Rosie, Velma, Martha, Clara, Anna, Helen, Elizabeth

The Post-War Marriage Boom
   On the second day of September 1945, Japanese officials formally surrendered to the United States officials aboard the USS Missouri.  The Second World War was over.  The men started coming home, and when they did, the crowd of women at 135 Academy Way started to thin.  Uncle Frank and Marlan, Liz’s husband, were discharged as soon as the war ended.  Before long, Liz and Velma moved out of the apartment over the garage.
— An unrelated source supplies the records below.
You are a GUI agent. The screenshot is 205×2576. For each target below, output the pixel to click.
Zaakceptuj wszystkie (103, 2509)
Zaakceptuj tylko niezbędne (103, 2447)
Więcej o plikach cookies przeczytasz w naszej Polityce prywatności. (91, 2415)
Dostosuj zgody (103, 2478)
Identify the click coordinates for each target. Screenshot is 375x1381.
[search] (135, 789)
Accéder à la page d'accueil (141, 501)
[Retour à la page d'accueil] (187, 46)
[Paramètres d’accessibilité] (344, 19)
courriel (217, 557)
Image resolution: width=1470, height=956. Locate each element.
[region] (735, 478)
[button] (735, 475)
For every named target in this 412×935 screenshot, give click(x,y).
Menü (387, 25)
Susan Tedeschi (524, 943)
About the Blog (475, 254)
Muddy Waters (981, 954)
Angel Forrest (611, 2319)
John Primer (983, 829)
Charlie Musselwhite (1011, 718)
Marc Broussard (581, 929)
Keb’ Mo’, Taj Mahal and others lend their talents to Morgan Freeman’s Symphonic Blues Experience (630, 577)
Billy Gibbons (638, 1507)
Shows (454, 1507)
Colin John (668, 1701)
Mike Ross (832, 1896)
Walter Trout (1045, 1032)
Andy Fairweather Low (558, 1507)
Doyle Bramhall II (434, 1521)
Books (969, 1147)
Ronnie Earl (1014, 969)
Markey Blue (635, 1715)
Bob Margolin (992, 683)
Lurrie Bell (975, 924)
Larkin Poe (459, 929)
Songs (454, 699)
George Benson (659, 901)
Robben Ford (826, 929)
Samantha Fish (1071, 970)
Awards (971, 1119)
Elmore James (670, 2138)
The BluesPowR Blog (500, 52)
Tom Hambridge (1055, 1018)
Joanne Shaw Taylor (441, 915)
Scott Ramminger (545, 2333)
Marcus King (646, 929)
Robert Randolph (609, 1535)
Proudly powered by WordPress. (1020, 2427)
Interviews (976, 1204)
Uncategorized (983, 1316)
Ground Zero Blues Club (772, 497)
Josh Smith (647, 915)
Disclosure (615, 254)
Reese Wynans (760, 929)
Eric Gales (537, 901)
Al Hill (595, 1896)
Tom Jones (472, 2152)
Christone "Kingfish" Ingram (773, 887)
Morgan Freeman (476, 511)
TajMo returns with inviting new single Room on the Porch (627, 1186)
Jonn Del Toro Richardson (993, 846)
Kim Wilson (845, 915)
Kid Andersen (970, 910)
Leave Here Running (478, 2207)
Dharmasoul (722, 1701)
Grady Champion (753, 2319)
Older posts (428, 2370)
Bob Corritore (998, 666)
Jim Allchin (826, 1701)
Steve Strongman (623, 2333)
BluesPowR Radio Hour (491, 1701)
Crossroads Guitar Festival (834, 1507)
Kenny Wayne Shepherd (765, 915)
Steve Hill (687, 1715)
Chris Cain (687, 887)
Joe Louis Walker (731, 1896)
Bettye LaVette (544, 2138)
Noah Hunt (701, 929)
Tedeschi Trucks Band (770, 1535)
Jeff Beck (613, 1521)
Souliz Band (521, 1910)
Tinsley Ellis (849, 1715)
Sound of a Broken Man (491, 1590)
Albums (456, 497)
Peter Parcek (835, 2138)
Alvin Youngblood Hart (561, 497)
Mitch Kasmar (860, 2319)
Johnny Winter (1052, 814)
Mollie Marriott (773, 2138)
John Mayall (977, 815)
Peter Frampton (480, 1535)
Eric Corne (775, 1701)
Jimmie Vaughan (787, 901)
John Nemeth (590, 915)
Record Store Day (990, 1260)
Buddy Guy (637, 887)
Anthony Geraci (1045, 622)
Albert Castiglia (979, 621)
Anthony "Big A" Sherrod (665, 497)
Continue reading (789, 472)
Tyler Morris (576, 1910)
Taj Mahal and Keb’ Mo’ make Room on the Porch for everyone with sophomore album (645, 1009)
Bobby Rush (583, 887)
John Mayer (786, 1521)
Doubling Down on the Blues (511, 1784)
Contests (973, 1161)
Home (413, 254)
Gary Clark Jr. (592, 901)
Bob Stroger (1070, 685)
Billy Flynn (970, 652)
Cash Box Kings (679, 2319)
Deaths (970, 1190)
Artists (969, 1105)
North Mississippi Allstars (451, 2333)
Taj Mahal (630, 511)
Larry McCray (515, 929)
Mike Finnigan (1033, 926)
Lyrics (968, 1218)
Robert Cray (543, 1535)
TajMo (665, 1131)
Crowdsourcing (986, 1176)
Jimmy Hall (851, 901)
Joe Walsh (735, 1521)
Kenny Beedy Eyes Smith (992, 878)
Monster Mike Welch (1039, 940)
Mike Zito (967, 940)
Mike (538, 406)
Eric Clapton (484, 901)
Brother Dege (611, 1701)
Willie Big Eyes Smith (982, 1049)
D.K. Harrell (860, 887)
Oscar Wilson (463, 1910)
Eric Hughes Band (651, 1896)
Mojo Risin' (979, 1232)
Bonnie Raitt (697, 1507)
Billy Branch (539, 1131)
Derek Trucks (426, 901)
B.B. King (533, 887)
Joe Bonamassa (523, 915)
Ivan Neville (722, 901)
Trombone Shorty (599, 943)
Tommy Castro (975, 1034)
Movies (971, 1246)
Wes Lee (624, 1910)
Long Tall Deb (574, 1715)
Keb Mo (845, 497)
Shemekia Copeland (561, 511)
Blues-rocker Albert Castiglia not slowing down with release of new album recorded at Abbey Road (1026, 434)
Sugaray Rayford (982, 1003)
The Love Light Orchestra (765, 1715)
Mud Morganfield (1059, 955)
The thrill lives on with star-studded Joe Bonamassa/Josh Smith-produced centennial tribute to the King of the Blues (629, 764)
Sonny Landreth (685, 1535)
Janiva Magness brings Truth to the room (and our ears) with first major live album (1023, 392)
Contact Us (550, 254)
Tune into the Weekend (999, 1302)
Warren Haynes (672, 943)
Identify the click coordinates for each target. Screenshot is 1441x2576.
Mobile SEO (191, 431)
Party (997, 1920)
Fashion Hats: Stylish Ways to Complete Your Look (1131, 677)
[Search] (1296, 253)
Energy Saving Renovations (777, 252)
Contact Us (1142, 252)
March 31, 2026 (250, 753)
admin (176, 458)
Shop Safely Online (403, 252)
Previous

On January 1, 1946, Aunt Mary married Les Davis, a widower, and suddenly becoming the mother of his two little children—seven year old Leslie and four year old Marilyn. 
Clara was next.  She married Alan Weaver sometime during 1946.  The next to leave the house was Martha.   On 10 January 1947, she married Lowell Long, Uncle Ed’s best buddy.  That was three marriages in slightly more than a year.  There were now only three sisters at home, Helen in the front bedroom, Rosie and Anna Jane in the back one. 
Then, sometime around 1950, Anna Jane married Jack Pattison.  Rosie finally had a bedroom to herself.  She and Helen were the only sisters left at home.  That situation ended on the third of July 1953, when Rosie married Russ Noble.  Around that same time, Helen married Arnold Thiessen.  All the girls were now gone.  Grandma and Grandpa had the house on Academy Way all to themselves.